Zhou's main argument is that countries that issue reserve currencies face a conflict of interest: between their domestic monetary policy goals (inflation targeting) and the demand for the currency abroad. So, inflation-control measures at home would not meet international demand and, as China fears now, fiscal stimulus measures at home could create excess liquidity in global markets and reduce the value of Chinese dollar-denominated assets. Instead, Zhou argues that an international reserve currency would eliminate the 'inherent risks of credit-based sovereign currency' and allow the IMF to 'manage global liquidity'.
Zhou wants the IMF's Special Drawing Rights (SDRs) to be given an expanded role. (SDRs were created in 1969 to bolster official forex reserves, to be allocated to countries based on their IMF quotas.

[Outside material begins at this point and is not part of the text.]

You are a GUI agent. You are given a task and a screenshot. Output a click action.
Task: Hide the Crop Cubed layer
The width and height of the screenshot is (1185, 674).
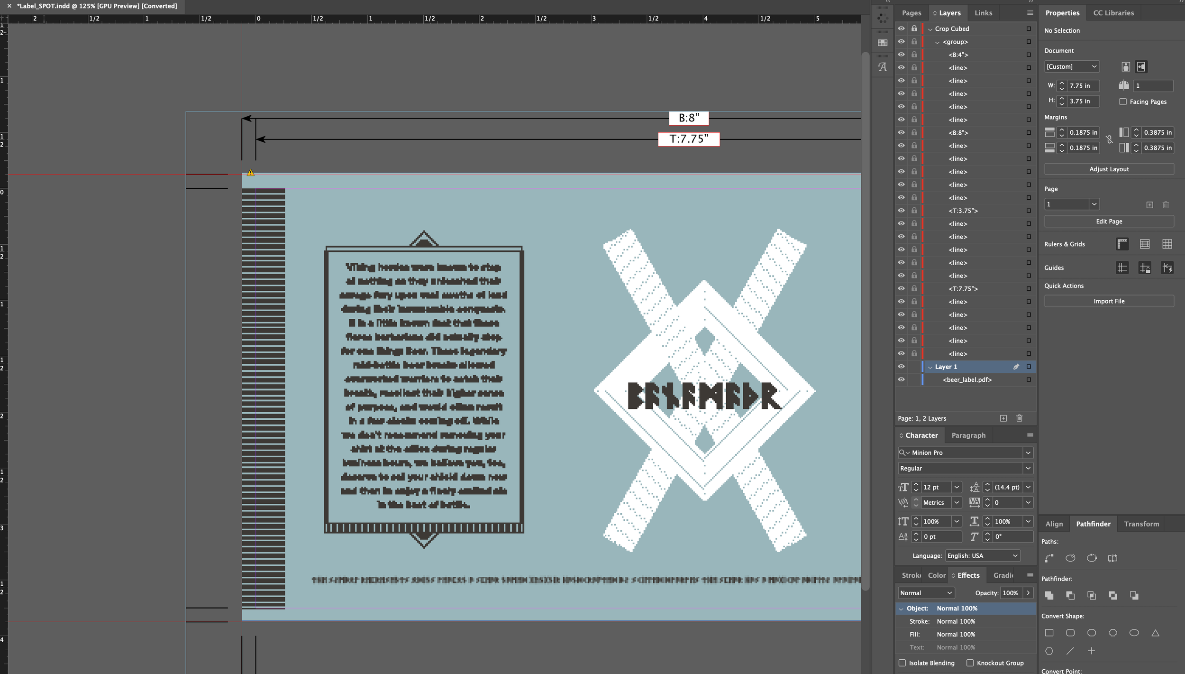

But their use has fallen since the collapse of the Bretton Woods fixed exchange rate system in 1973.) In the short to medium run, Zhou's plan would include: an increase in SDR allocations; a settlement system between SDRs and other currencies; greater use of SDRs in international trade; new financial assets denominated in SDRs; and SDR valuation based on a basket of currencies of all major economies, not just the four currencies used today. In the longer run, centralised management of the reserves of IMF member countries could mean that SDR allocations would eventually replace existing reserve currencies.
The dollar briefly fell 1.3% against the euro yesterday after Tim Geithner, U.S. Treasury Secretary, said that the U.S. was 'quite open to that' idea. He cautioned, however, that greater use of SDRs would be an 'evolutionary step', not a move towards 'global monetary union'. The U.S. insists that the dollar is still the world's dominant currency.
Given China's losses on investments in other currencies, at least in the near future China will still hold much of its reserves in dollars. And despite the proposal, calls for China to raise domestic consumption and stop artifically holding the renmimbi down to boost its exports are not going to get drowned out any time soon.